Closed mflova closed 2 years ago

mflova commented 2 years ago

I recently configured my vulture in my IDE to input the git root directory instead of the current filename, as it seems that it scans all the dependencies and handles better the false positives than any other linter I am using, but I started to see some weird cases when I increased the scope. I decided to do a few tests with the CLI and observed some issues (which is a consequence explained in the "How does it work"in the readme)

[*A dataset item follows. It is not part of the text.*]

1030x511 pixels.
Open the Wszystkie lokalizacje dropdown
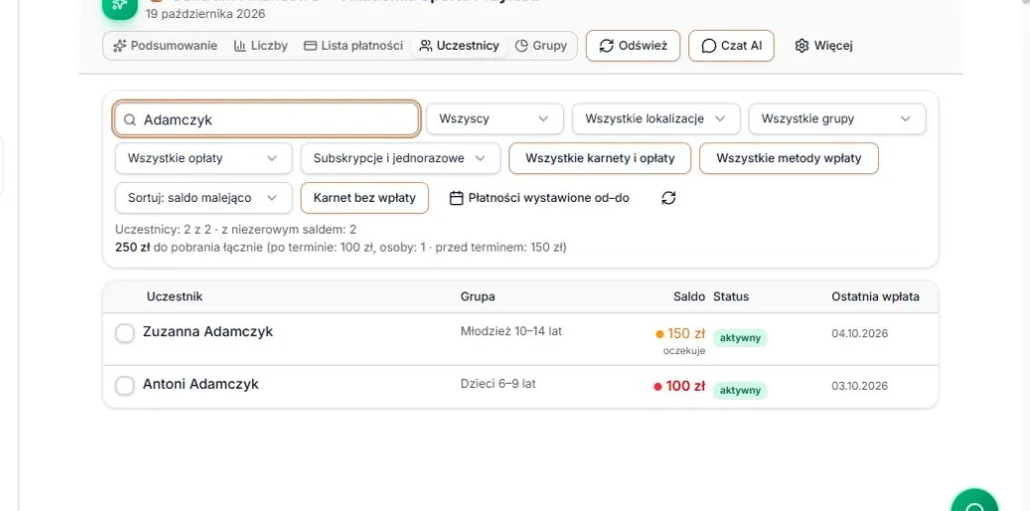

Here I attach the minimum code and structure to reproduce the issue (vulture 2.3): Folder structure

.
└── folder
    ├── another_file.py
    └── file.py
# Content of file.py
import numpy
# Content of another_file.py:
import numpy
numpy.array([3])

Doing vulture folder/file.py I get the expected output: folder/file.py:1: unused import 'numpy' (90% confidence) However, when doing vulture folder/ it says everything is ok. Only when I change the name of the import in file.py is when this unused import is detected.

I understand that this happens because Vulture does not analyze the relationship between the files that are involved in the entire scope, so that if we have:

# Content of file.py
var = 2
# Content of another_file.py:
print(var)

vulture folder/file.py will say var is unused but vulture/folder will say it is OK. Therefore, reducing the scope increases the amount of false positives, but increasing the scope reduces them while increasing the false negatives. If I import numpy and use it in a single file of a repository, all the unused "import numpy" in the other files will not be detected as a consequence if I am not wrong.

Are there any plans to improve this? Thanks!

RJ722 commented 2 years ago

Given the nature of Python's dynamic nature, it is very difficult to have scope-aware analysis.

reducing the scope increases the amount of false positives, but increasing the scope reduces them while increasing the false negatives

@mflova, as you rightly pointed out, It's a tradeoff and we favored in the direction of false negatives because that's less noisy and more actionable. I don't see any plans to change this in the near future.